Partisan Comrades. During a banquet in honor of the visiting Americans, Foreign Ministry Official Phung Cong Duc reminisced to Air Force Colonel William Hubbell about World War II. Due and his Communist partisan comrades had cooperated closely with the Office of Strategic Services (OSS) against the Japanese and helped rescue downed American pilots. "What an irony," said Hubbell. Due merely smiled and shrugged.

One reason for the surprising friendliness toward Americans is that the Vietnamese are worried about becoming too dependent on their Communist allies, particularly China. Strolling near Chi Linh Park, one official pointedly explained that Return-of-the-Sword Lake is named after a legend about a giant turtle that emerged from the depths and gave a Vietnamese folk hero a magic golden sword with which to repel Chinese invaders.
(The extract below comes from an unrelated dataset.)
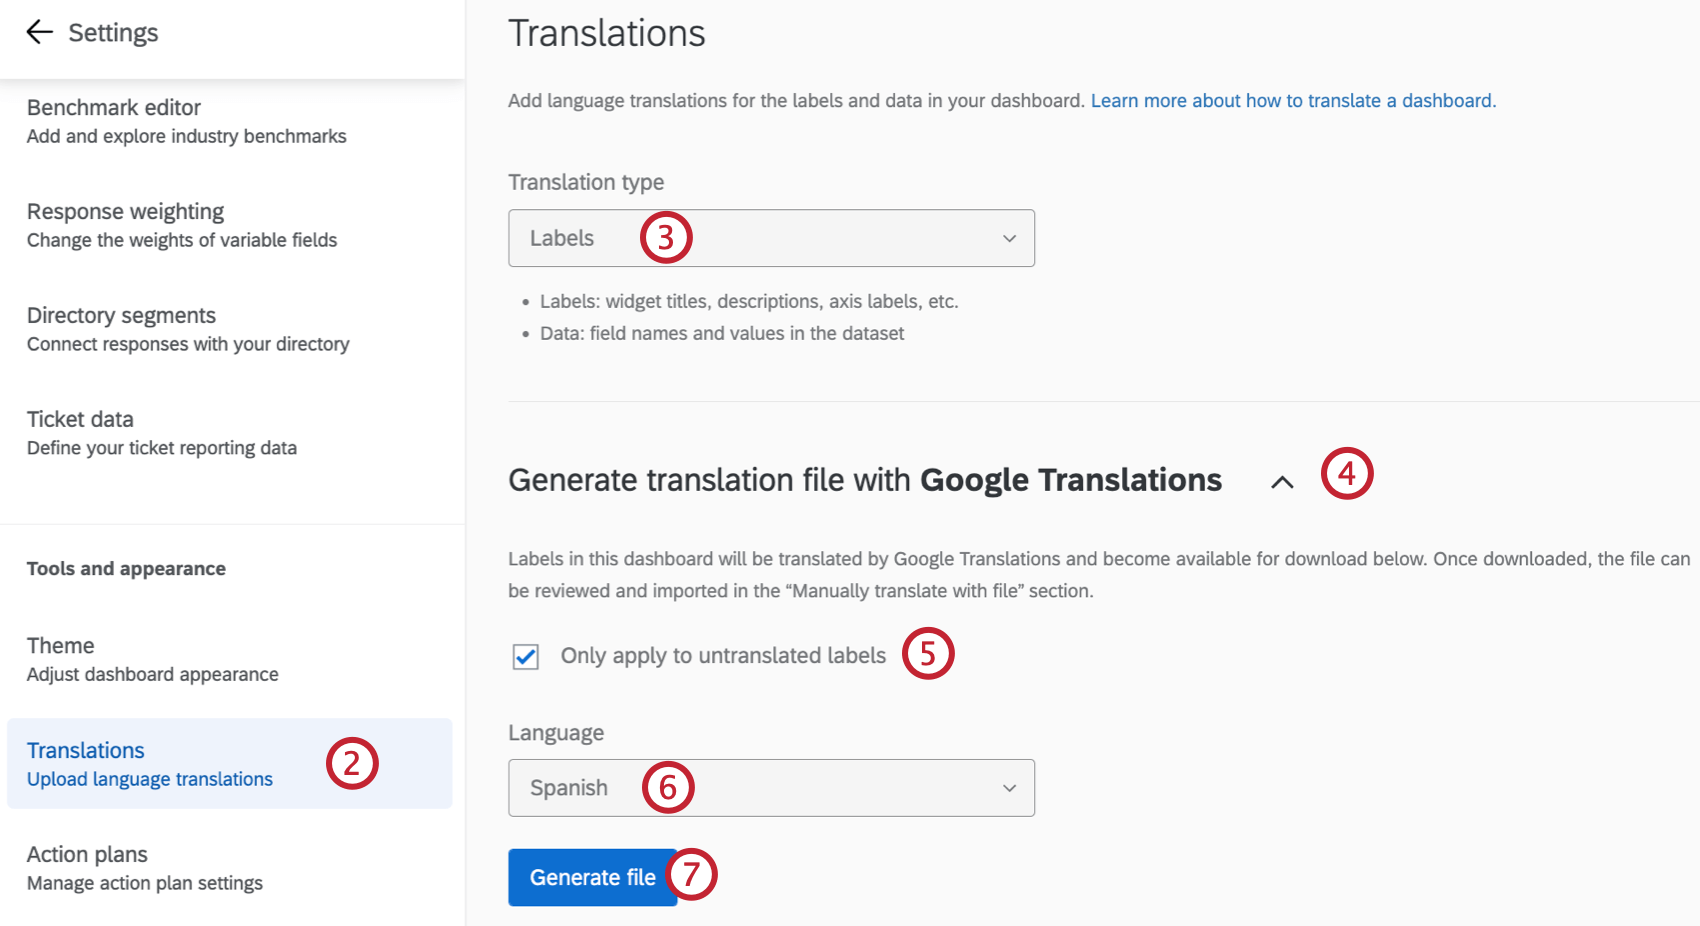Screen dimensions: 1700x926
Task: Click the back arrow next to Settings
Action: click(39, 32)
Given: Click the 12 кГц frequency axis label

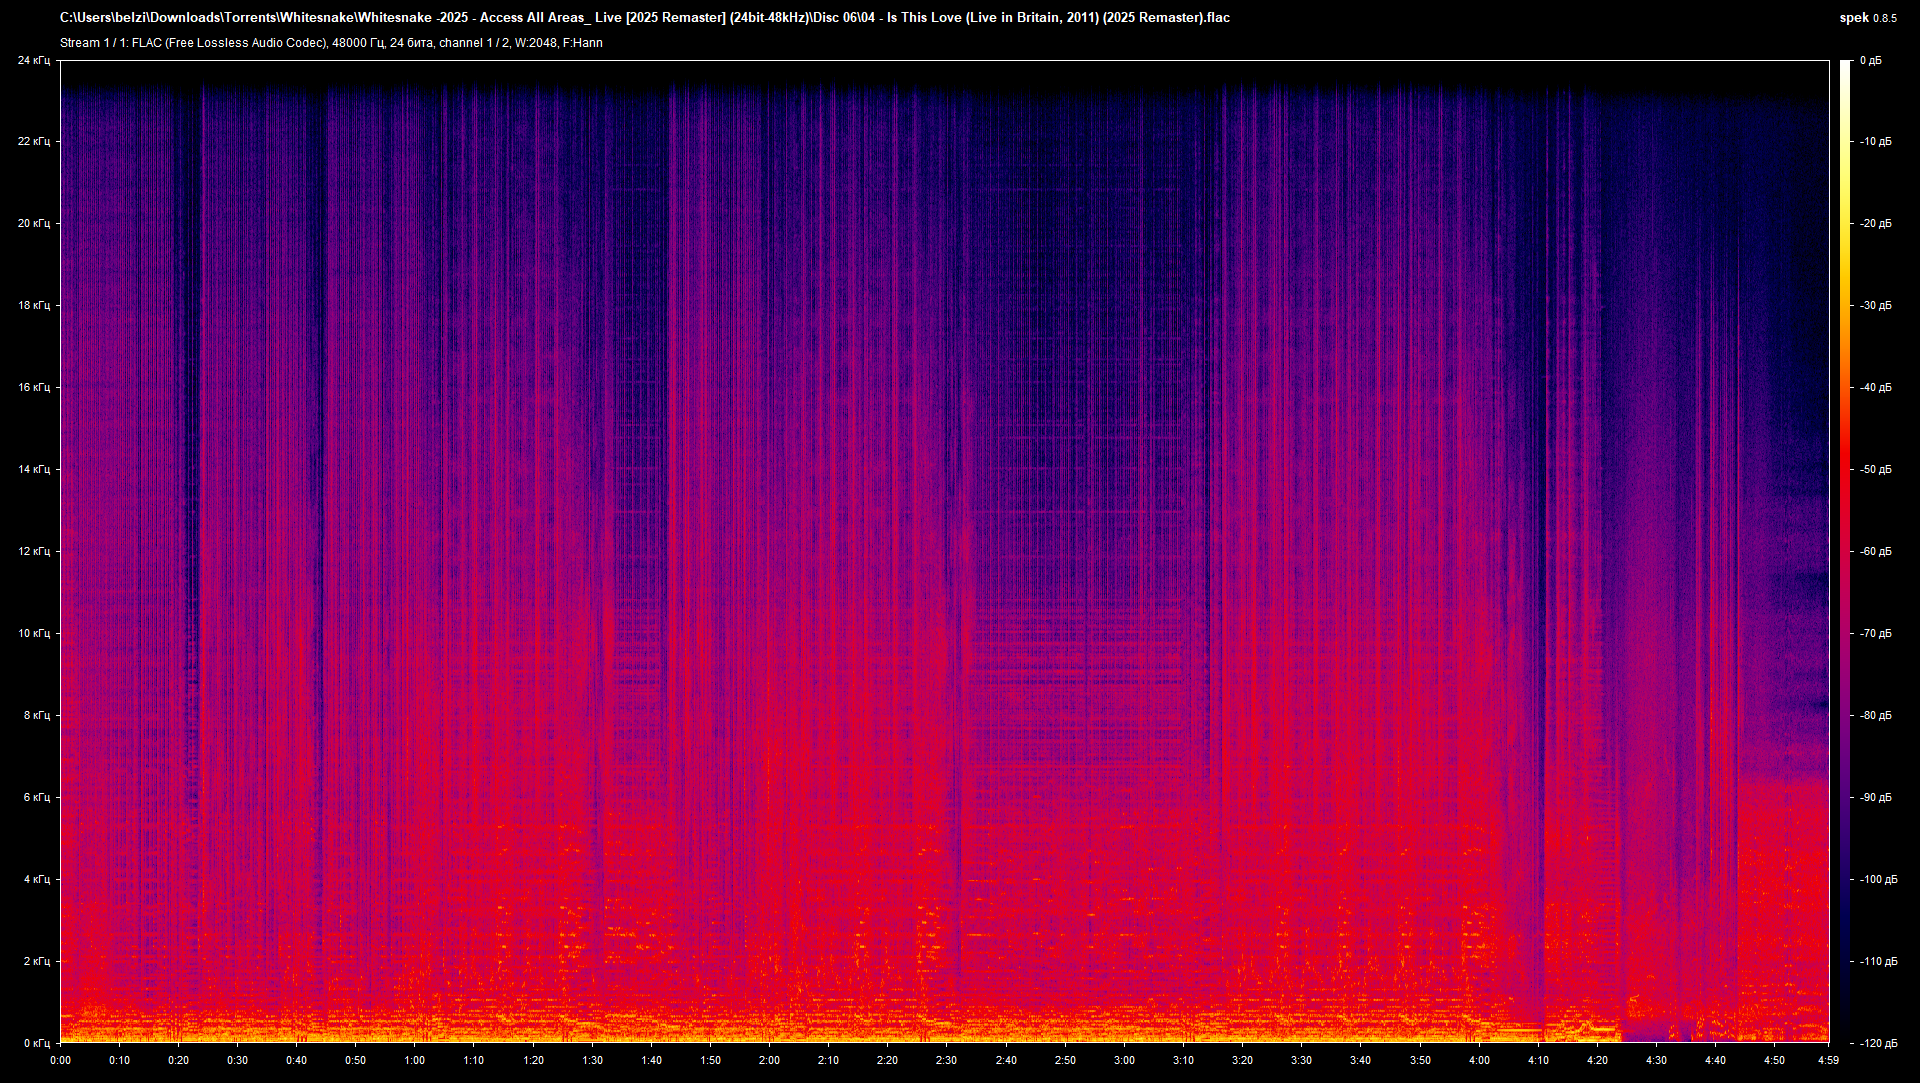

This same official complained about the regimentation of the Chinese and pointed with pride to the many colorful ao-dois (traditional flowing dresses) and the occasional young woman wearing lipstick or young man wearing bell-bottom trousers--more "souvenirs from Ho Chi Minh City."

An evening of Vietnamese music featured dances of the tribal minorities, folk songs the peasants have been singing for centuries and haunting instrumental classics played on the dan bau, a one-string violin. There was little of the tedious Red-flag-waving "revolutionary culture" with which visitors to Peking are entertained. "We believe that ideology has its place, but so does tradition and so does spontaneity," said one Vietnamese. "Unlike certain of our neighbors, we are an informal and a tolerant people." As an example of official tolerance, he pointed out that a Catholic newspaper called Righteous Path is published in Viet Nam. A European resident of Hanoi later explained, however, that the editors of the paper take pains to identify the teachings of Jesus Christ with "Marxist-Leninist values."

Until the U.S. establishes relations with Communist Viet Nam, American visitors to Hanoi will be rare, and their impressions of the capital, to say nothing of the rest of the country, will be fleeting. But the Vietnamese are already thinking--and talking--about the future. A number of our escorts confided a desire to serve in their government's first embassy in Washington, and Western diplomats based in Hanoi say that the American consulate there, closed in 1955, is being kept in good repair.